Chris Fogg, a critical care nurse and a resident of Idaho in US had a miraculous escape while traveling by an air ambulance .
He was flying with a patient and the pilot last Wednesday from Twin Falls, Idaho, to Seattle when a window was blown off. At that time they were flying at a height of 20,000 ft.
Rapid decompression occurred when Fogg was unbuckled from his seat and reaching for a water bottle. Fogg's head and right arm were pulled outside the window, and he suffered cuts to his head. Some equipment, charts, his eye glasses and packages went flying out of the cabin.
Fogg, 41, is 6 feet tall and weighs 220 pounds. He said his size may have helped him avoid being sucked out of the twin-engine turboprop plane.
"My left hand was on the ceiling and was holding me in, and my knees were up against the wall," Fogg told The Seattle Times in a story published Monday. He said he pushed as hard as he could and got enough air between his chest and the window to break the suction and pull himself back inside the aircraft.

- _Activity_
Please reproduce the stretch of the air ambulance account from "Rapid decompression occurred" through "of the cabin.", editing it so that "phone" takes the place of "eye glasses". You won't need the listing that comes next.

[Stored data]

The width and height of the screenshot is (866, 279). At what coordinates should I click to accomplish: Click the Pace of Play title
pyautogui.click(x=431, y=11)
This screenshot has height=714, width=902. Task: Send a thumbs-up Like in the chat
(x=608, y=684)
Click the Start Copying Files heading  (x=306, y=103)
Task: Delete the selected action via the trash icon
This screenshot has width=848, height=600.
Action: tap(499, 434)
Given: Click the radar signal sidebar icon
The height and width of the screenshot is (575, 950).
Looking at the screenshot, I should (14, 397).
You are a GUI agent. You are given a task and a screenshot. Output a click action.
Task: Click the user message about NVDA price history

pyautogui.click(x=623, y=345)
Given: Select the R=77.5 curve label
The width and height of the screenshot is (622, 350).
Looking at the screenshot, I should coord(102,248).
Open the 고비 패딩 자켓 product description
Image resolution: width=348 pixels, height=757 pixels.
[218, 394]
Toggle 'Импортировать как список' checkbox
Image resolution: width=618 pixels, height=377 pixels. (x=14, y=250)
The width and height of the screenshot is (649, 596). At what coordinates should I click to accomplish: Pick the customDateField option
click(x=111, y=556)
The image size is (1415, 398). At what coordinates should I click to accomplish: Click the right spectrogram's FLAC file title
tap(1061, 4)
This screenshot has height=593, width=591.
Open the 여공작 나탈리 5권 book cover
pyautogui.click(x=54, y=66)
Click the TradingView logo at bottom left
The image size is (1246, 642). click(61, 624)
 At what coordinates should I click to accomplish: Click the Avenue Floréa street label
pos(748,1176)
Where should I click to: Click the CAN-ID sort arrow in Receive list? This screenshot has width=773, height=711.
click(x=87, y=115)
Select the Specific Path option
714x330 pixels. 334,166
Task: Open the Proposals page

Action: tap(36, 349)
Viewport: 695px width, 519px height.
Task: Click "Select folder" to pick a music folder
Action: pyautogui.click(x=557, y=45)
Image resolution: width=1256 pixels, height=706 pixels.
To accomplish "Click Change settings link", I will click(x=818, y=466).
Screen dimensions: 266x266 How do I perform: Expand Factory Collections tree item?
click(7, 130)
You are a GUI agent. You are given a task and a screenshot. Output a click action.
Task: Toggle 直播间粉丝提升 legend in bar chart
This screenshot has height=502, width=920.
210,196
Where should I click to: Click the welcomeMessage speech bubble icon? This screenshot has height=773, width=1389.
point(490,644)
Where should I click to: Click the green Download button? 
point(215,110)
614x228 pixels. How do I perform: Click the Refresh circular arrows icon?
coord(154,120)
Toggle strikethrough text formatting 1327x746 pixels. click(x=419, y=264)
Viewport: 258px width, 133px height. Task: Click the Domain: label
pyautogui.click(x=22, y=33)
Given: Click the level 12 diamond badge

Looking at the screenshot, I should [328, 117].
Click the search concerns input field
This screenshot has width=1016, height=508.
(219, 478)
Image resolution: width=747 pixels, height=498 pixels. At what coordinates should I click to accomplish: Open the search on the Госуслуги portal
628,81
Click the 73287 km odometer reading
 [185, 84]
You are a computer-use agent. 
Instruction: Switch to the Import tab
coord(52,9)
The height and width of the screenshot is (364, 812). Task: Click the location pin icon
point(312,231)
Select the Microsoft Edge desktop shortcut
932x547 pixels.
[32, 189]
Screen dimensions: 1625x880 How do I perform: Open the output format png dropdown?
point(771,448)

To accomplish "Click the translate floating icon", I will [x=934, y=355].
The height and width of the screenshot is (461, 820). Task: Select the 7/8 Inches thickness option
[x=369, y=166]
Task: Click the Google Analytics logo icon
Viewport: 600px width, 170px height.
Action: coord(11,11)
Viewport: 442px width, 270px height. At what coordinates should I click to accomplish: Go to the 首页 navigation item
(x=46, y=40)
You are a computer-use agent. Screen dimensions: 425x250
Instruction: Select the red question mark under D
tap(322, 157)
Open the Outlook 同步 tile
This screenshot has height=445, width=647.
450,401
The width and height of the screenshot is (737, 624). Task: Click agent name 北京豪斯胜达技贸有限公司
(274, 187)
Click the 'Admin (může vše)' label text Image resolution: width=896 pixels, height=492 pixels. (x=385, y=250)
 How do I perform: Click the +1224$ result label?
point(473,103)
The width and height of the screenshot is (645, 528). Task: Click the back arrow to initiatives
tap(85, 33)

- _Solution_
Rapid decompression occurred when Fogg was unbuckled from his seat and reaching for a water bottle. Fogg's head and right arm were pulled outside the window, and he suffered cuts to his head. Some equipment, charts, his phone and packages went flying out of the cabin.